▼▼▼

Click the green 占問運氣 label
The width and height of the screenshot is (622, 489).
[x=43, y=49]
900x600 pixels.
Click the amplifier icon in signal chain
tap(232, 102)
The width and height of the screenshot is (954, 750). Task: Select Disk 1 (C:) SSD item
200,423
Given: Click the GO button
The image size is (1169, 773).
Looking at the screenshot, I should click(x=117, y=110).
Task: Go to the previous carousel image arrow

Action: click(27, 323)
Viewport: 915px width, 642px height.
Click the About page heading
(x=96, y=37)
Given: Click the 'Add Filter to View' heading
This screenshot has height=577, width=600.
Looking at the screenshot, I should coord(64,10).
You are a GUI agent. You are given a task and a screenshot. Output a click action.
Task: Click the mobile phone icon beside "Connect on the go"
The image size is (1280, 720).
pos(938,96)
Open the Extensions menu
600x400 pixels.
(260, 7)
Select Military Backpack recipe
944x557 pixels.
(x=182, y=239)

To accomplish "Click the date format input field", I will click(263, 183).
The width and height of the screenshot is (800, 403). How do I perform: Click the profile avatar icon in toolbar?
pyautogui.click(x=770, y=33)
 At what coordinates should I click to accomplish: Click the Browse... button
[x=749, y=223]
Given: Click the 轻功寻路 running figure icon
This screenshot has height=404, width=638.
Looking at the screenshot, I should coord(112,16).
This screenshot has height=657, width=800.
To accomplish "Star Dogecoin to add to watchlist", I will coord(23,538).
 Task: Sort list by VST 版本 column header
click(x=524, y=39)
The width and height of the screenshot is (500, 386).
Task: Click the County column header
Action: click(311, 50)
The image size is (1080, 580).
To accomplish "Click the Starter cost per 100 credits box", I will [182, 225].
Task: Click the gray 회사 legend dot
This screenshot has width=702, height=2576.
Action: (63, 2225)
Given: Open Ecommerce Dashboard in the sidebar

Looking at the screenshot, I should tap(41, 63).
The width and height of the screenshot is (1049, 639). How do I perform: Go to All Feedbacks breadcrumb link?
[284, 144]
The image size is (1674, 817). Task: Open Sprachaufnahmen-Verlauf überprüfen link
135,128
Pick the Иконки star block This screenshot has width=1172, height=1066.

▲▲▲

> [DESCRIPTION OF THE TASK]:
Search the lines above for the string "will" and copy each line that has it.

> [ANSWER TO THIS EXERCISE]:
To accomplish "Click the date format input field", I will click(263, 183).
To accomplish "Star Dogecoin to add to watchlist", I will coord(23,538).
To accomplish "Click the Starter cost per 100 credits box", I will [182, 225].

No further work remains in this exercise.